__Selected excerpt__.
————
Sable Breeding Programme

History

The sable antelope is a selective grazer and the climate and naturally occurring grasses in the Gravelotte area represent ideal habitat for the species. Consequently, significant numbers of Matetsi sable managed to survive the pressures associated with decades of cattle farming. On incorporation in 1993, there were some 150 free roaming animals on the reserve. At that time, farmers had already started to take a keen interest in these rare animals and the wellbeing of the Selati sable became a key focus for us in the newly formed reserve.

Sable numbers did not increase significantly initially as anticipated. Predator pressure was assumed to be a major factor affecting survival and a decision was taken to experiment with smaller areas where this could be controlled. At the time very little was known about breeding sable in captivity as very few people had ever attempted to do so. At Selati we started off by capturing 30 females and a bull which we placed in a 500 ha fenced off section of the reserve.
————
__Stored data entries__.
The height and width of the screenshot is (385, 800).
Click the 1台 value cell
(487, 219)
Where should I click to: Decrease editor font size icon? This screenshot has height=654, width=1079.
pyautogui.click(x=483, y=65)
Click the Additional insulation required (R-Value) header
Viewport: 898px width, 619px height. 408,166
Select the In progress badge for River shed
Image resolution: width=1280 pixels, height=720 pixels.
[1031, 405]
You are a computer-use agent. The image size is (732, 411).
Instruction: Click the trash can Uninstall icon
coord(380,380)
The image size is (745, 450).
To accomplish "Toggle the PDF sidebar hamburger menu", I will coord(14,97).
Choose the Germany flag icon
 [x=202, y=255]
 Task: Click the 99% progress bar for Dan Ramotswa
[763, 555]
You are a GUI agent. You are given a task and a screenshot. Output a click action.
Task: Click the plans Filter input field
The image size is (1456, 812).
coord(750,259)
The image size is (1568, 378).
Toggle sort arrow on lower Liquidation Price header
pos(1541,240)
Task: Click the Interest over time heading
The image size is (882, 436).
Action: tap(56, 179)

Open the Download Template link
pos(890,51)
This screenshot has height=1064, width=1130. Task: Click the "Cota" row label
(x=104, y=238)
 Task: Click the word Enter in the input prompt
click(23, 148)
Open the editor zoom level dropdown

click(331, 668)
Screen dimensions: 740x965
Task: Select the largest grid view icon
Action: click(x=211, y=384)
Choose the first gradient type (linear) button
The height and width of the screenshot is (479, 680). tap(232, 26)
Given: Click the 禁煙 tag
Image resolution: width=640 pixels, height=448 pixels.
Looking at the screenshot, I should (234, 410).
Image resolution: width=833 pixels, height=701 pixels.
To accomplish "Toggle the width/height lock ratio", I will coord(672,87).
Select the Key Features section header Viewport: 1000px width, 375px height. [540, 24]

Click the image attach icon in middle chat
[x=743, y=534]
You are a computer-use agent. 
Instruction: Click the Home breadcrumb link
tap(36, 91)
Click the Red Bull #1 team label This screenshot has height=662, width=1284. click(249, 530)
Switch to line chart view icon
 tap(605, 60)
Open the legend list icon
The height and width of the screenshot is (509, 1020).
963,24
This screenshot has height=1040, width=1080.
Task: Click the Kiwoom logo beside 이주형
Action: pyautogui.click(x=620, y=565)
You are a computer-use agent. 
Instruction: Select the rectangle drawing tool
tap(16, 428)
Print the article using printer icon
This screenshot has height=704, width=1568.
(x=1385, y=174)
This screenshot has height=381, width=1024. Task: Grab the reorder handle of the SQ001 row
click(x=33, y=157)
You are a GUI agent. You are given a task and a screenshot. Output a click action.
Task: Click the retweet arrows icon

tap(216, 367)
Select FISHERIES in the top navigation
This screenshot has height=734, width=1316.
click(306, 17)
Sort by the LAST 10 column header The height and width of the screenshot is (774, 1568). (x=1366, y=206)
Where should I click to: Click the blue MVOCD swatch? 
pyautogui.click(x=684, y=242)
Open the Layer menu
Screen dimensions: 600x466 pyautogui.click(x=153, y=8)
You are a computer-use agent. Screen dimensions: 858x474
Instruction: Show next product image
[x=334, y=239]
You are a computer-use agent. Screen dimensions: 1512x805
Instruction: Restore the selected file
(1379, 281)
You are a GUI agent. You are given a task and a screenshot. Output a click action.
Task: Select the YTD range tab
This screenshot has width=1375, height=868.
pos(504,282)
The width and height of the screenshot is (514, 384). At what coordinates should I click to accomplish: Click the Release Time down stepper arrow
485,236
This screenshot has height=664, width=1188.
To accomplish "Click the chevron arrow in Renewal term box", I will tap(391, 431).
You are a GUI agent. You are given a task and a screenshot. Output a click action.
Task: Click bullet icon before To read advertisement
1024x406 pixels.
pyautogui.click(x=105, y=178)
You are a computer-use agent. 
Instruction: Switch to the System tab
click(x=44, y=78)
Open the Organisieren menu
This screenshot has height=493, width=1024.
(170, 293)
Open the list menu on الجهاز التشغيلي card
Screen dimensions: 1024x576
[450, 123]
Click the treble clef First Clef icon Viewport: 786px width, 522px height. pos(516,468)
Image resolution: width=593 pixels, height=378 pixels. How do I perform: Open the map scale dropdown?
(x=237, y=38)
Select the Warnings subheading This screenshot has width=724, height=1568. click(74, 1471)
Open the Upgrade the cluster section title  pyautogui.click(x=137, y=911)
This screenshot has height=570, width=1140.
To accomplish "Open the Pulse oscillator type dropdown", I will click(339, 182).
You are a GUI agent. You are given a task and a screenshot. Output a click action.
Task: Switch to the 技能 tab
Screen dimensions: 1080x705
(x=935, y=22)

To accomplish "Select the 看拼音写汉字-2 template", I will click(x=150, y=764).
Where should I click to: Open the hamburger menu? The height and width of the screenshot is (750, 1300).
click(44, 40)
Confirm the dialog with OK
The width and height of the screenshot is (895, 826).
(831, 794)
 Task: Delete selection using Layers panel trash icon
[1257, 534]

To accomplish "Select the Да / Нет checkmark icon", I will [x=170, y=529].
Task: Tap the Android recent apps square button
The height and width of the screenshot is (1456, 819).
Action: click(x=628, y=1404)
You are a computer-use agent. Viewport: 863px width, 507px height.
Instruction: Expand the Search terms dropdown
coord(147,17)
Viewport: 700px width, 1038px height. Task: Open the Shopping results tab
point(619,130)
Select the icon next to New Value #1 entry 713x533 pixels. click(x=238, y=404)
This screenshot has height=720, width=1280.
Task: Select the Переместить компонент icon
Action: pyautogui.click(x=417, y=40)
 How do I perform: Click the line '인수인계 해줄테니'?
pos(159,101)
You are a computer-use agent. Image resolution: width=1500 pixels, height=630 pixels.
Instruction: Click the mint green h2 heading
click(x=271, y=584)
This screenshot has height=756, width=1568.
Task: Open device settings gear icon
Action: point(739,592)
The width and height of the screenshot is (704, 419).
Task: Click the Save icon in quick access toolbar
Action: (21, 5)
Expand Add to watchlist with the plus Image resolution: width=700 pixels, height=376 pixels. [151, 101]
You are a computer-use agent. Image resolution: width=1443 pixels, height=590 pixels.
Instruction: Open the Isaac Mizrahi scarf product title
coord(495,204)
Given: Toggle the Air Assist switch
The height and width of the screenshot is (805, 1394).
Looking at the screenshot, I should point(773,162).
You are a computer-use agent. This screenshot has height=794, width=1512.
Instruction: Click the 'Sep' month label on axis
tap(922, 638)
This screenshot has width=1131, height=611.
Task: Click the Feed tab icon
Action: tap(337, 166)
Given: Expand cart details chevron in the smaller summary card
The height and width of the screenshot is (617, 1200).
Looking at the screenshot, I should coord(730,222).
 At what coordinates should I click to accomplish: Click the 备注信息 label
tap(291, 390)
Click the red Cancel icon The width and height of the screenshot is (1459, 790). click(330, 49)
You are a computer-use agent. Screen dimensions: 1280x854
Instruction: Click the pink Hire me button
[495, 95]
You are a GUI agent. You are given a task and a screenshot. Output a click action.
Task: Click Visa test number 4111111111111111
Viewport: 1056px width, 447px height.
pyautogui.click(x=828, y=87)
————
__Work request__.
Please copy out the part of the sable breeding text that begins at the words "Sable numbers did" and stops after "of the reserve.".

__Answer section__.
Sable numbers did not increase significantly initially as anticipated. Predator pressure was assumed to be a major factor affecting survival and a decision was taken to experiment with smaller areas where this could be controlled. At the time very little was known about breeding sable in captivity as very few people had ever attempted to do so. At Selati we started off by capturing 30 females and a bull which we placed in a 500 ha fenced off section of the reserve.